Exercise directions — Read the lines below. Copy out any that hold the string "icons".

[Dataset entries]
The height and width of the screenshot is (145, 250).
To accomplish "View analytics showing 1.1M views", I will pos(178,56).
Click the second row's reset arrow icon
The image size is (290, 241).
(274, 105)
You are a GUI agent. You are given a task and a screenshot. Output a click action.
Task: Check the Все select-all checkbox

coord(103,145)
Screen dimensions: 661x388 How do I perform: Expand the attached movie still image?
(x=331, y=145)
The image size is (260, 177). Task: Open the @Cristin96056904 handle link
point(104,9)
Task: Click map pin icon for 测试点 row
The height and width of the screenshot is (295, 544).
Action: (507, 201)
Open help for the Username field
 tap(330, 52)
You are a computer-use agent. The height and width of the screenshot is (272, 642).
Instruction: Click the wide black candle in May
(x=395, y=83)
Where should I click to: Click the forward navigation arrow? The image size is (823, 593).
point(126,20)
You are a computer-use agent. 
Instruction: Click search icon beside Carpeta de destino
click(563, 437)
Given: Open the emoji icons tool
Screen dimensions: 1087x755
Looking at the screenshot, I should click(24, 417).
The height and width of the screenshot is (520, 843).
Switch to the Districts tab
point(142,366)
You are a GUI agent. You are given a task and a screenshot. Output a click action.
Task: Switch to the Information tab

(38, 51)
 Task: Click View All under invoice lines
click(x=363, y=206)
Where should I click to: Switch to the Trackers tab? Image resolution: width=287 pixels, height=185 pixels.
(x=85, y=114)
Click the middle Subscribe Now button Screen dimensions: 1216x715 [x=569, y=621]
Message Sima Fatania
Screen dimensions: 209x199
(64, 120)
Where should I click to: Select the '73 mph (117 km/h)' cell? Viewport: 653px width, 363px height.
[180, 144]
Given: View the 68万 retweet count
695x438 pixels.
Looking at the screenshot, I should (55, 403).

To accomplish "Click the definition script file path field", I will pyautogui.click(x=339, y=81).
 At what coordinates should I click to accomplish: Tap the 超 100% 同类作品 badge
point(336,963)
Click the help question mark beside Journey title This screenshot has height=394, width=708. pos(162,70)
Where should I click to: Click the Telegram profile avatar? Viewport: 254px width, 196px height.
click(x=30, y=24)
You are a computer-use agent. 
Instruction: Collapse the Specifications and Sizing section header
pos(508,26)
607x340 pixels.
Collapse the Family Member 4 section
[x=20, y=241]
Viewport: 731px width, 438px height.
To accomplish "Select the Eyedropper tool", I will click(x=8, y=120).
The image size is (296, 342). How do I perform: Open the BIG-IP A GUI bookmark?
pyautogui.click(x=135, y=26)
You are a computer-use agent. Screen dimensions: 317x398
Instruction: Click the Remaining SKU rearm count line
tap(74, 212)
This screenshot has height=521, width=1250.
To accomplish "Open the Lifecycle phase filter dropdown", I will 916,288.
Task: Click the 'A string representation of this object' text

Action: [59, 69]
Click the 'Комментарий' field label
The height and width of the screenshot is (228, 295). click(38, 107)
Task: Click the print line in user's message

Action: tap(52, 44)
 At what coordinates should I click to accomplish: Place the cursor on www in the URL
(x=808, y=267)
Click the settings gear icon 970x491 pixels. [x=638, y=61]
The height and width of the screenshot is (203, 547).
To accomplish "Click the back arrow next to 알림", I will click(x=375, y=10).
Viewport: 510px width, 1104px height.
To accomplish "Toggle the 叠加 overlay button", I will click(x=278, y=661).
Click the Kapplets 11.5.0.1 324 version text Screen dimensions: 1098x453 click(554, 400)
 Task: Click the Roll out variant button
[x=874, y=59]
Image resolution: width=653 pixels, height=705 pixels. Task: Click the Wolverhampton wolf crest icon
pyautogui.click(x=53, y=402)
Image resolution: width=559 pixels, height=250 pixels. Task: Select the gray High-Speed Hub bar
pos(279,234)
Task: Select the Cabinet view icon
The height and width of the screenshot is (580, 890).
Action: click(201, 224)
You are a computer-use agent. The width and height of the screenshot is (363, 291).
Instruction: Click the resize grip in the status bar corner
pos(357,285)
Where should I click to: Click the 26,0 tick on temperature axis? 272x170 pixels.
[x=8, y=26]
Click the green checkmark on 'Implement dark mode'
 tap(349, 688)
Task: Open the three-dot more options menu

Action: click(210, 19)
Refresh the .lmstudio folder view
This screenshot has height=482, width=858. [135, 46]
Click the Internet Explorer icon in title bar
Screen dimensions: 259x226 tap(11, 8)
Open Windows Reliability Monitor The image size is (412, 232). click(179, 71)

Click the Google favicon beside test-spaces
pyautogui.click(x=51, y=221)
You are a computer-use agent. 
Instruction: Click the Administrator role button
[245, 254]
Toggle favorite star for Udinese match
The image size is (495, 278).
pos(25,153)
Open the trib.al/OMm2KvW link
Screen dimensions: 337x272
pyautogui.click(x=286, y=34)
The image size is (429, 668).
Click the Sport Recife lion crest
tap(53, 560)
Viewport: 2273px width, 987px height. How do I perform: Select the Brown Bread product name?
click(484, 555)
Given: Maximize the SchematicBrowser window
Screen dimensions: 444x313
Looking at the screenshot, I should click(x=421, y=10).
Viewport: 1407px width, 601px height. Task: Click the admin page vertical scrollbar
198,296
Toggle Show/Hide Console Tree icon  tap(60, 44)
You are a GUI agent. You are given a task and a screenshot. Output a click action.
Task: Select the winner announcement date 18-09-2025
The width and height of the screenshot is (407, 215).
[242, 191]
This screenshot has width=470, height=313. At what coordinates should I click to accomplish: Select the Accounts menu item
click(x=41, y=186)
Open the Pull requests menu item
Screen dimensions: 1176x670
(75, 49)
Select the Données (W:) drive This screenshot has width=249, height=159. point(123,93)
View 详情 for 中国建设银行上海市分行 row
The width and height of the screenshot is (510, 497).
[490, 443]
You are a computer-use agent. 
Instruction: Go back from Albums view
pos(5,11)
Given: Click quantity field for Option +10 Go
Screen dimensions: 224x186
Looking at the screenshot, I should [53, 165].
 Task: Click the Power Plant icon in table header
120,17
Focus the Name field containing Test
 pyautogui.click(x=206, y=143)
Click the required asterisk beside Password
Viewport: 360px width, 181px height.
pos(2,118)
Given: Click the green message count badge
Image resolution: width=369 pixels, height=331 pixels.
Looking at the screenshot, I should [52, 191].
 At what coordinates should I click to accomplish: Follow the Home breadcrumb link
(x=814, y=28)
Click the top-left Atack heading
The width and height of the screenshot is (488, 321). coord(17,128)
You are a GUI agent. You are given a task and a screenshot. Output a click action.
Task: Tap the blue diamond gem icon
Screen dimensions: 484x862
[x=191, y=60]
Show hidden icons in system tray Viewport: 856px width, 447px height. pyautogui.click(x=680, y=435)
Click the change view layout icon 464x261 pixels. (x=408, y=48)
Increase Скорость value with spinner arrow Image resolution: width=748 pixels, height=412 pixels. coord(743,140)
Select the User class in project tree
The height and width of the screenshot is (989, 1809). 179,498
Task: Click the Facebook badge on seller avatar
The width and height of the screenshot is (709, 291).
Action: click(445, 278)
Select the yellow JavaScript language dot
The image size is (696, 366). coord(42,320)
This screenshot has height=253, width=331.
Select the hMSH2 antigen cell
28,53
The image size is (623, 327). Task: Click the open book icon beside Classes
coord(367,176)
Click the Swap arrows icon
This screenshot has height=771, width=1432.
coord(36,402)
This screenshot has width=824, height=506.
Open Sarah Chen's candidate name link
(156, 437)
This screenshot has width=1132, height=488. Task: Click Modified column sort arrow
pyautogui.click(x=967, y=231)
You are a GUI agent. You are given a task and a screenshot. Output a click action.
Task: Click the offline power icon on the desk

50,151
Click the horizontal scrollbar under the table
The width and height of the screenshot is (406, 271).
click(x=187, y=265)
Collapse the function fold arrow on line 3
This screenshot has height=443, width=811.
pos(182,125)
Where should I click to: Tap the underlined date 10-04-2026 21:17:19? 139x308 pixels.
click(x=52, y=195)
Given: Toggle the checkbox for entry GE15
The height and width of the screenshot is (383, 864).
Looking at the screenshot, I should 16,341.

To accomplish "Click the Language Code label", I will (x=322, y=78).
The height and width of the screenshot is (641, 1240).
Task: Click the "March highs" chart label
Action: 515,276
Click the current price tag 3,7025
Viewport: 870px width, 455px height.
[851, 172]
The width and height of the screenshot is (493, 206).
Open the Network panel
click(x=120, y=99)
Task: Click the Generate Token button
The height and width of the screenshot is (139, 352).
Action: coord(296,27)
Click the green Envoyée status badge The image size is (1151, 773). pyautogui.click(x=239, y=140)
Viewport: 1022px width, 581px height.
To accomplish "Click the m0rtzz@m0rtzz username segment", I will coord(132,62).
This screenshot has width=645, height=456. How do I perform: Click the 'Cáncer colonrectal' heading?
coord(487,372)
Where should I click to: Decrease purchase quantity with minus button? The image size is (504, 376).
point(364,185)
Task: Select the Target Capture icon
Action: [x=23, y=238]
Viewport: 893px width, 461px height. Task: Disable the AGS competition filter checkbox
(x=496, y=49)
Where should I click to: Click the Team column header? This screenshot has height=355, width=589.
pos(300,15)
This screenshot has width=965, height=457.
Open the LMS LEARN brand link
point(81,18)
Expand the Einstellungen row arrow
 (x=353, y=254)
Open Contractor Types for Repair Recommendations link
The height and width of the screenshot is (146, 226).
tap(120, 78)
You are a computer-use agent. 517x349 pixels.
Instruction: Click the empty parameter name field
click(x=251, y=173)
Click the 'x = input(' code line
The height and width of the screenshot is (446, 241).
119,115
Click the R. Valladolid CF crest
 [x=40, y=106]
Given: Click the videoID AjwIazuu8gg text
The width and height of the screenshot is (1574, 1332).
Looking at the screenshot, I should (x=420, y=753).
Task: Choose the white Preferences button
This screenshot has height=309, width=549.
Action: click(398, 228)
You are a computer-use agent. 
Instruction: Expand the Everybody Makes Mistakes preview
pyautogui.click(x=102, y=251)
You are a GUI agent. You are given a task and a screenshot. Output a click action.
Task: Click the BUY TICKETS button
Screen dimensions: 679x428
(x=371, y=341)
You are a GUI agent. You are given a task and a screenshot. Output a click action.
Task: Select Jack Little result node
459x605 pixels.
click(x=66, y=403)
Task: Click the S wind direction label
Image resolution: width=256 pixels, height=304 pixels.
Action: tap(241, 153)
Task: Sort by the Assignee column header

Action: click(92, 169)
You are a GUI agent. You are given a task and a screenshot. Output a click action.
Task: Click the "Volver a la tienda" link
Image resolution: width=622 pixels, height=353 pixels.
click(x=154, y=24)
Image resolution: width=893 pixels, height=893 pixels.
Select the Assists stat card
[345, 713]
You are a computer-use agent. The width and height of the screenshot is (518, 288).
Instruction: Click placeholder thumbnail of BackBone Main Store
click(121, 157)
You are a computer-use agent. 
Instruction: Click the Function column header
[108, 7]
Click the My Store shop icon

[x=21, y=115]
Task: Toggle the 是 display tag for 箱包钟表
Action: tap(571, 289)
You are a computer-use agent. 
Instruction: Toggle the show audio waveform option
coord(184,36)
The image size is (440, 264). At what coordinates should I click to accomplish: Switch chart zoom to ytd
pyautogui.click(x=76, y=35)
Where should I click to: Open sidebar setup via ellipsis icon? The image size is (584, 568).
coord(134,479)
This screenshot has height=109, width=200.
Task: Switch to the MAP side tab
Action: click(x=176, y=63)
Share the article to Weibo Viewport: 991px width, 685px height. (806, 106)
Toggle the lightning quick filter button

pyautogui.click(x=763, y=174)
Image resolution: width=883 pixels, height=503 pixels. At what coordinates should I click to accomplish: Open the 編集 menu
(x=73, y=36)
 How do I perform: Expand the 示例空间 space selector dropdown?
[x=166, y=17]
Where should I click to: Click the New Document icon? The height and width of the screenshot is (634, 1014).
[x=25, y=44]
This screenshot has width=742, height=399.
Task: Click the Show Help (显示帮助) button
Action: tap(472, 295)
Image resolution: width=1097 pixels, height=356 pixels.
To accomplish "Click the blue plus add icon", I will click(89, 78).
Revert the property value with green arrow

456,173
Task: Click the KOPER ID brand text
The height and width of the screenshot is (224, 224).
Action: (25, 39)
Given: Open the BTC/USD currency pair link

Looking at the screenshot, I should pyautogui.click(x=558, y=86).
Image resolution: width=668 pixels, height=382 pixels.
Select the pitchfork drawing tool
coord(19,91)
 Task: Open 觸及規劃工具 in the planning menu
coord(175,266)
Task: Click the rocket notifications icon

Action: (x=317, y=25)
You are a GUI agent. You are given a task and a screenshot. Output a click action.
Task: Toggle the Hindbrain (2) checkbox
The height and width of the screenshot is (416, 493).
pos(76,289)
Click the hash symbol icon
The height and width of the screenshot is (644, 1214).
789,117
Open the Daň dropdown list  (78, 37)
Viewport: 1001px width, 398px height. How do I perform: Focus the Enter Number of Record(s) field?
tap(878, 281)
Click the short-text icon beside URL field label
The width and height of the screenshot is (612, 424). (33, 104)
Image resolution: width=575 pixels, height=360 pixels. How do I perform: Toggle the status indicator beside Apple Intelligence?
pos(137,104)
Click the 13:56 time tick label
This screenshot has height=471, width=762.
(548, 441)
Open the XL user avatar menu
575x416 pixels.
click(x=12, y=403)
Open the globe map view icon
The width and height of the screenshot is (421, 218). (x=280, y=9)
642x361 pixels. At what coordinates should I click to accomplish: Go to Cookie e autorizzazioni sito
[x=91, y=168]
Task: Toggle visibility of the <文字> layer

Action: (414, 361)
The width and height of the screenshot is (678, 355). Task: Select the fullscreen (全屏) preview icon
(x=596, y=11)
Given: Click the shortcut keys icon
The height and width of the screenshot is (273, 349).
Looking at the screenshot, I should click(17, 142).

Response below —
Given: Open the emoji icons tool
Show hidden icons in system tray Viewport: 856px width, 447px height. pyautogui.click(x=680, y=435)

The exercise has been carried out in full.